— WHAT TO PRODUCE —
Reproduce all of the entries below exactly, without a single change.

[Stored items from a collection]
+++++
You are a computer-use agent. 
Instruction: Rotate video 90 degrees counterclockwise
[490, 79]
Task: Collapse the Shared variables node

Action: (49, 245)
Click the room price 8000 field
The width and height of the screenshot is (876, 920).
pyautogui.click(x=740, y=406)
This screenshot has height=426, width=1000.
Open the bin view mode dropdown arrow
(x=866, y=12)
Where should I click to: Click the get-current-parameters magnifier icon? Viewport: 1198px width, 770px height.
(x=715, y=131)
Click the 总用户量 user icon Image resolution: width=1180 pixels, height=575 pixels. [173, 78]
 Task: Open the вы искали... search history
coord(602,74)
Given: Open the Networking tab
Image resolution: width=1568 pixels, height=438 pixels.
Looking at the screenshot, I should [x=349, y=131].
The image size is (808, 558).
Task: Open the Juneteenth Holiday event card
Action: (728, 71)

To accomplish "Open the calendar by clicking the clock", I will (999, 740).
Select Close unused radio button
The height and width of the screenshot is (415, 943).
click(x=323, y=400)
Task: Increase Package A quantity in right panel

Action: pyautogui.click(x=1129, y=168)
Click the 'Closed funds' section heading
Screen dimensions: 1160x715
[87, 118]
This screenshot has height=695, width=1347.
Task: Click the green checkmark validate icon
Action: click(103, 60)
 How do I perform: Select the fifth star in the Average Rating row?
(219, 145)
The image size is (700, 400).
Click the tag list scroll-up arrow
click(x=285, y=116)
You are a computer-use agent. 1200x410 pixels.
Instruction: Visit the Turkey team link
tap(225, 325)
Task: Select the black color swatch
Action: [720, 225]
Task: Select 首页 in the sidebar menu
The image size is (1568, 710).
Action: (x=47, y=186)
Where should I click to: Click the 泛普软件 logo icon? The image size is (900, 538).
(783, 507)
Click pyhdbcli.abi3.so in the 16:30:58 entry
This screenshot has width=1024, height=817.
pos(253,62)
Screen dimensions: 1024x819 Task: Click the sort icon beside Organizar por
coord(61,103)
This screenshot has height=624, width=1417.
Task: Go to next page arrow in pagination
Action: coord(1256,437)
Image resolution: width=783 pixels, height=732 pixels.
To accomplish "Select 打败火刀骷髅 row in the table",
+++++
— TASK OUTPUT —
You are a computer-use agent. 
Instruction: Rotate video 90 degrees counterclockwise
[490, 79]
Task: Collapse the Shared variables node

Action: (49, 245)
Click the room price 8000 field
The width and height of the screenshot is (876, 920).
pyautogui.click(x=740, y=406)
This screenshot has height=426, width=1000.
Open the bin view mode dropdown arrow
(x=866, y=12)
Where should I click to: Click the get-current-parameters magnifier icon? Viewport: 1198px width, 770px height.
(x=715, y=131)
Click the 总用户量 user icon Image resolution: width=1180 pixels, height=575 pixels. [173, 78]
 Task: Open the вы искали... search history
coord(602,74)
Given: Open the Networking tab
Image resolution: width=1568 pixels, height=438 pixels.
Looking at the screenshot, I should [x=349, y=131].
The image size is (808, 558).
Task: Open the Juneteenth Holiday event card
Action: (728, 71)

To accomplish "Open the calendar by clicking the clock", I will (999, 740).
Select Close unused radio button
The height and width of the screenshot is (415, 943).
click(x=323, y=400)
Task: Increase Package A quantity in right panel

Action: pyautogui.click(x=1129, y=168)
Click the 'Closed funds' section heading
Screen dimensions: 1160x715
[87, 118]
This screenshot has height=695, width=1347.
Task: Click the green checkmark validate icon
Action: click(103, 60)
 How do I perform: Select the fifth star in the Average Rating row?
(219, 145)
The image size is (700, 400).
Click the tag list scroll-up arrow
click(x=285, y=116)
You are a computer-use agent. 1200x410 pixels.
Instruction: Visit the Turkey team link
tap(225, 325)
Task: Select the black color swatch
Action: [720, 225]
Task: Select 首页 in the sidebar menu
The image size is (1568, 710).
Action: (x=47, y=186)
Where should I click to: Click the 泛普软件 logo icon? The image size is (900, 538).
(783, 507)
Click pyhdbcli.abi3.so in the 16:30:58 entry
This screenshot has width=1024, height=817.
pos(253,62)
Screen dimensions: 1024x819 Task: Click the sort icon beside Organizar por
coord(61,103)
This screenshot has height=624, width=1417.
Task: Go to next page arrow in pagination
Action: coord(1256,437)
Image resolution: width=783 pixels, height=732 pixels.
To accomplish "Select 打败火刀骷髅 row in the table",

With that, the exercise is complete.